--- DATA RECORDS ---
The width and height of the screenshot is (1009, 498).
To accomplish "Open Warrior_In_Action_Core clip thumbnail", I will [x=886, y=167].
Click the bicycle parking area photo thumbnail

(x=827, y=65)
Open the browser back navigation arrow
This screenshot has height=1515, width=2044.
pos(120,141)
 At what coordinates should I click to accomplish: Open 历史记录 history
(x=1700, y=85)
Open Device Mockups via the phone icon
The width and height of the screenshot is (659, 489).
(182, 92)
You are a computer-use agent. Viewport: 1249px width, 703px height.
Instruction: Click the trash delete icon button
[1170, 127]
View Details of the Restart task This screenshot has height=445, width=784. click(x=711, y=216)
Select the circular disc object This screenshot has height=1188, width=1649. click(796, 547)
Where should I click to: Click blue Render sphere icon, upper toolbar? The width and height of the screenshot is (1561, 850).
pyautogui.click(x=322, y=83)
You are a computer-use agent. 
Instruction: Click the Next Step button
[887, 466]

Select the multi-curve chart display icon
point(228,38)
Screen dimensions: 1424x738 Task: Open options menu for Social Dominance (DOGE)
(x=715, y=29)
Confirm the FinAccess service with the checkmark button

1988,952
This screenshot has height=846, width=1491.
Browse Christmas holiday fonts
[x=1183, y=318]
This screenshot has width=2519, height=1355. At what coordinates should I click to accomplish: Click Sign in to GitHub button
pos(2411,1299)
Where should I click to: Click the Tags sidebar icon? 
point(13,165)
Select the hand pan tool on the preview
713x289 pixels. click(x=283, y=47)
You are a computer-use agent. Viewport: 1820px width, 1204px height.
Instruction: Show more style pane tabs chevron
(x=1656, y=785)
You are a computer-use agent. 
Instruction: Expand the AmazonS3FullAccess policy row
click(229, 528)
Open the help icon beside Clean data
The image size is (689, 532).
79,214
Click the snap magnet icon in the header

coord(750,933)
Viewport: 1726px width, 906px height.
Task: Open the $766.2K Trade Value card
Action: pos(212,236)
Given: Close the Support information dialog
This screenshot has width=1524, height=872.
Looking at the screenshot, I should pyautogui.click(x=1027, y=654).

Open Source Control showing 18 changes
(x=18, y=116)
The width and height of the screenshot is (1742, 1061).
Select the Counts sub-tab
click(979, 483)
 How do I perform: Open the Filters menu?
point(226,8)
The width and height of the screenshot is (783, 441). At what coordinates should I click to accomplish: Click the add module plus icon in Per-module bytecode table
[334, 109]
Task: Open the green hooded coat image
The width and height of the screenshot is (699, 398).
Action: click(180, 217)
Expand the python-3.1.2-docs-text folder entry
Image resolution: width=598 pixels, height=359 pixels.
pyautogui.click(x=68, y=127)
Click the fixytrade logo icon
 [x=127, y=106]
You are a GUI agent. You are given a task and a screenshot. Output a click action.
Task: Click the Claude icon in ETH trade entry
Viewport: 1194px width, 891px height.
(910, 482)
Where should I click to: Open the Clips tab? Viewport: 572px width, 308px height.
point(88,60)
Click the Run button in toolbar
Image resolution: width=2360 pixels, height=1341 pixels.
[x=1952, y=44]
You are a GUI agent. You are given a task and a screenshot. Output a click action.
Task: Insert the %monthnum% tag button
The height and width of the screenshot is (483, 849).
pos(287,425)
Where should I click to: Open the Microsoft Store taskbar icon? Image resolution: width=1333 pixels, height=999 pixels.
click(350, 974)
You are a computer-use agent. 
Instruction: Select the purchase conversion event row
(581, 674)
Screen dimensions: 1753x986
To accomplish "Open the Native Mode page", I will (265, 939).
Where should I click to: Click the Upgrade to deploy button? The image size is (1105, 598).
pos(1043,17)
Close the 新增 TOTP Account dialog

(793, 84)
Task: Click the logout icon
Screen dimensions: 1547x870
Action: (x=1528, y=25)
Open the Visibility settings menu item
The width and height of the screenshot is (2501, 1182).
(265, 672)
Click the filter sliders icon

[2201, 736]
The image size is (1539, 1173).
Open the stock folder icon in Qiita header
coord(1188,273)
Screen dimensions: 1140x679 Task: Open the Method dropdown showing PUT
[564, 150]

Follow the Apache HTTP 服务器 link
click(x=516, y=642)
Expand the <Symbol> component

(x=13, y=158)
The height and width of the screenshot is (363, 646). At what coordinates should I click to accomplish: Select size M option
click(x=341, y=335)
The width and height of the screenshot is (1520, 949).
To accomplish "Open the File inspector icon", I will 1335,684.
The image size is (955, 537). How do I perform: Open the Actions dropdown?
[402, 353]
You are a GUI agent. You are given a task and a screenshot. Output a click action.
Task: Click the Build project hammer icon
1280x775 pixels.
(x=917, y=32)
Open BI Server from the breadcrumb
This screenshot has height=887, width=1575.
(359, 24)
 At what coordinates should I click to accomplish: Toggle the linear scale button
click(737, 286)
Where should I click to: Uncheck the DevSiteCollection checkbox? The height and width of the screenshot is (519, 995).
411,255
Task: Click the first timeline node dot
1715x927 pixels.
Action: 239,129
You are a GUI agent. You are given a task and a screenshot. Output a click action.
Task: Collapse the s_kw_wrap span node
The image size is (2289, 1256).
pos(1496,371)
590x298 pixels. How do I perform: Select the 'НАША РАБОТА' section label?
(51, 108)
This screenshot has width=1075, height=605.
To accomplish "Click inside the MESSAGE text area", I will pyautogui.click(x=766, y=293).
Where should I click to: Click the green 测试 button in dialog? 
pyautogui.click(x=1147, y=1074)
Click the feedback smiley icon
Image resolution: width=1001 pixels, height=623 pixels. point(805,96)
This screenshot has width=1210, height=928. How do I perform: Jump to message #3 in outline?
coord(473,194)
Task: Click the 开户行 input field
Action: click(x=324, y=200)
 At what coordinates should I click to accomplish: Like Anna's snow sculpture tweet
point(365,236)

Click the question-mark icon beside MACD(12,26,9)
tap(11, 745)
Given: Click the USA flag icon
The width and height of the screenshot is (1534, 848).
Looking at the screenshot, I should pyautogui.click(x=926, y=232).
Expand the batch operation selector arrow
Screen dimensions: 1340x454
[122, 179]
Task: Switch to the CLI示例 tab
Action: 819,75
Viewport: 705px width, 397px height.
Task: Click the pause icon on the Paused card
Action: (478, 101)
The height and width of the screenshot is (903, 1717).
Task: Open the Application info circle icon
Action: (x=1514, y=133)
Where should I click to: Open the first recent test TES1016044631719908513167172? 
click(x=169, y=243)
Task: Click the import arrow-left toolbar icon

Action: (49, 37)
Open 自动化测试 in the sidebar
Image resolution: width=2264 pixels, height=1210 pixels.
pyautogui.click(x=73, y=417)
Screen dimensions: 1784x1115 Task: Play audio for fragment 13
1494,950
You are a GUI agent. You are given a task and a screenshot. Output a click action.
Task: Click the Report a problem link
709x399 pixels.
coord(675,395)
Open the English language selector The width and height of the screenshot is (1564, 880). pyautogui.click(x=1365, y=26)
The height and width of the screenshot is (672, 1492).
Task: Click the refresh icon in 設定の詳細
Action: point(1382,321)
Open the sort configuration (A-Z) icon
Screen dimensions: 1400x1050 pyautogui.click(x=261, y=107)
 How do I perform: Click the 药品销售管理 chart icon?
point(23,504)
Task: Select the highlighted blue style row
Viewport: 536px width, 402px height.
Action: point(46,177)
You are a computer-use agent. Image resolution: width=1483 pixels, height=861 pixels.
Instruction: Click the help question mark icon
---
WHAT YOU WILL DO —
Print all the lines exactly as they occur in the listing.

ANSWER BOX —
The width and height of the screenshot is (1009, 498).
To accomplish "Open Warrior_In_Action_Core clip thumbnail", I will [x=886, y=167].
Click the bicycle parking area photo thumbnail

(x=827, y=65)
Open the browser back navigation arrow
This screenshot has height=1515, width=2044.
pos(120,141)
 At what coordinates should I click to accomplish: Open 历史记录 history
(x=1700, y=85)
Open Device Mockups via the phone icon
The width and height of the screenshot is (659, 489).
(182, 92)
You are a computer-use agent. Viewport: 1249px width, 703px height.
Instruction: Click the trash delete icon button
[1170, 127]
View Details of the Restart task This screenshot has height=445, width=784. click(x=711, y=216)
Select the circular disc object This screenshot has height=1188, width=1649. click(796, 547)
Where should I click to: Click blue Render sphere icon, upper toolbar? The width and height of the screenshot is (1561, 850).
pyautogui.click(x=322, y=83)
You are a computer-use agent. 
Instruction: Click the Next Step button
[887, 466]

Select the multi-curve chart display icon
point(228,38)
Screen dimensions: 1424x738 Task: Open options menu for Social Dominance (DOGE)
(x=715, y=29)
Confirm the FinAccess service with the checkmark button

1988,952
This screenshot has height=846, width=1491.
Browse Christmas holiday fonts
[x=1183, y=318]
This screenshot has width=2519, height=1355. At what coordinates should I click to accomplish: Click Sign in to GitHub button
pos(2411,1299)
Where should I click to: Click the Tags sidebar icon? 
point(13,165)
Select the hand pan tool on the preview
713x289 pixels. click(x=283, y=47)
You are a computer-use agent. Viewport: 1820px width, 1204px height.
Instruction: Show more style pane tabs chevron
(x=1656, y=785)
You are a computer-use agent. 
Instruction: Expand the AmazonS3FullAccess policy row
click(229, 528)
Open the help icon beside Clean data
The image size is (689, 532).
79,214
Click the snap magnet icon in the header

coord(750,933)
Viewport: 1726px width, 906px height.
Task: Open the $766.2K Trade Value card
Action: pos(212,236)
Given: Close the Support information dialog
This screenshot has width=1524, height=872.
Looking at the screenshot, I should pyautogui.click(x=1027, y=654).

Open Source Control showing 18 changes
(x=18, y=116)
The width and height of the screenshot is (1742, 1061).
Select the Counts sub-tab
click(979, 483)
 How do I perform: Open the Filters menu?
point(226,8)
The width and height of the screenshot is (783, 441). At what coordinates should I click to accomplish: Click the add module plus icon in Per-module bytecode table
[334, 109]
Task: Open the green hooded coat image
The width and height of the screenshot is (699, 398).
Action: click(180, 217)
Expand the python-3.1.2-docs-text folder entry
Image resolution: width=598 pixels, height=359 pixels.
pyautogui.click(x=68, y=127)
Click the fixytrade logo icon
 [x=127, y=106]
You are a GUI agent. You are given a task and a screenshot. Output a click action.
Task: Click the Claude icon in ETH trade entry
Viewport: 1194px width, 891px height.
(910, 482)
Where should I click to: Open the Clips tab? Viewport: 572px width, 308px height.
point(88,60)
Click the Run button in toolbar
Image resolution: width=2360 pixels, height=1341 pixels.
[x=1952, y=44]
You are a GUI agent. You are given a task and a screenshot. Output a click action.
Task: Insert the %monthnum% tag button
The height and width of the screenshot is (483, 849).
pos(287,425)
Where should I click to: Open the Microsoft Store taskbar icon? Image resolution: width=1333 pixels, height=999 pixels.
click(350, 974)
You are a computer-use agent. 
Instruction: Select the purchase conversion event row
(581, 674)
Screen dimensions: 1753x986
To accomplish "Open the Native Mode page", I will (265, 939).
Where should I click to: Click the Upgrade to deploy button? The image size is (1105, 598).
pos(1043,17)
Close the 新增 TOTP Account dialog

(793, 84)
Task: Click the logout icon
Screen dimensions: 1547x870
Action: (x=1528, y=25)
Open the Visibility settings menu item
The width and height of the screenshot is (2501, 1182).
(265, 672)
Click the filter sliders icon

[2201, 736]
The image size is (1539, 1173).
Open the stock folder icon in Qiita header
coord(1188,273)
Screen dimensions: 1140x679 Task: Open the Method dropdown showing PUT
[564, 150]

Follow the Apache HTTP 服务器 link
click(x=516, y=642)
Expand the <Symbol> component

(x=13, y=158)
The height and width of the screenshot is (363, 646). At what coordinates should I click to accomplish: Select size M option
click(x=341, y=335)
The width and height of the screenshot is (1520, 949).
To accomplish "Open the File inspector icon", I will 1335,684.
The image size is (955, 537). How do I perform: Open the Actions dropdown?
[402, 353]
You are a GUI agent. You are given a task and a screenshot. Output a click action.
Task: Click the Build project hammer icon
1280x775 pixels.
(x=917, y=32)
Open BI Server from the breadcrumb
This screenshot has height=887, width=1575.
(359, 24)
 At what coordinates should I click to accomplish: Toggle the linear scale button
click(737, 286)
Where should I click to: Uncheck the DevSiteCollection checkbox? The height and width of the screenshot is (519, 995).
411,255
Task: Click the first timeline node dot
1715x927 pixels.
Action: 239,129
You are a GUI agent. You are given a task and a screenshot. Output a click action.
Task: Collapse the s_kw_wrap span node
The image size is (2289, 1256).
pos(1496,371)
590x298 pixels. How do I perform: Select the 'НАША РАБОТА' section label?
(51, 108)
This screenshot has width=1075, height=605.
To accomplish "Click inside the MESSAGE text area", I will pyautogui.click(x=766, y=293).
Where should I click to: Click the green 测试 button in dialog? 
pyautogui.click(x=1147, y=1074)
Click the feedback smiley icon
Image resolution: width=1001 pixels, height=623 pixels. point(805,96)
This screenshot has width=1210, height=928. How do I perform: Jump to message #3 in outline?
coord(473,194)
Task: Click the 开户行 input field
Action: click(x=324, y=200)
 At what coordinates should I click to accomplish: Like Anna's snow sculpture tweet
point(365,236)

Click the question-mark icon beside MACD(12,26,9)
tap(11, 745)
Given: Click the USA flag icon
The width and height of the screenshot is (1534, 848).
Looking at the screenshot, I should pyautogui.click(x=926, y=232).
Expand the batch operation selector arrow
Screen dimensions: 1340x454
[122, 179]
Task: Switch to the CLI示例 tab
Action: 819,75
Viewport: 705px width, 397px height.
Task: Click the pause icon on the Paused card
Action: (478, 101)
The height and width of the screenshot is (903, 1717).
Task: Open the Application info circle icon
Action: (x=1514, y=133)
Where should I click to: Open the first recent test TES1016044631719908513167172? 
click(x=169, y=243)
Task: Click the import arrow-left toolbar icon

Action: (49, 37)
Open 自动化测试 in the sidebar
Image resolution: width=2264 pixels, height=1210 pixels.
pyautogui.click(x=73, y=417)
Screen dimensions: 1784x1115 Task: Play audio for fragment 13
1494,950
You are a GUI agent. You are given a task and a screenshot. Output a click action.
Task: Click the Report a problem link
709x399 pixels.
coord(675,395)
Open the English language selector The width and height of the screenshot is (1564, 880). pyautogui.click(x=1365, y=26)
The height and width of the screenshot is (672, 1492).
Task: Click the refresh icon in 設定の詳細
Action: point(1382,321)
Open the sort configuration (A-Z) icon
Screen dimensions: 1400x1050 pyautogui.click(x=261, y=107)
 How do I perform: Click the 药品销售管理 chart icon?
point(23,504)
Task: Select the highlighted blue style row
Viewport: 536px width, 402px height.
Action: point(46,177)
You are a computer-use agent. Image resolution: width=1483 pixels, height=861 pixels.
Instruction: Click the help question mark icon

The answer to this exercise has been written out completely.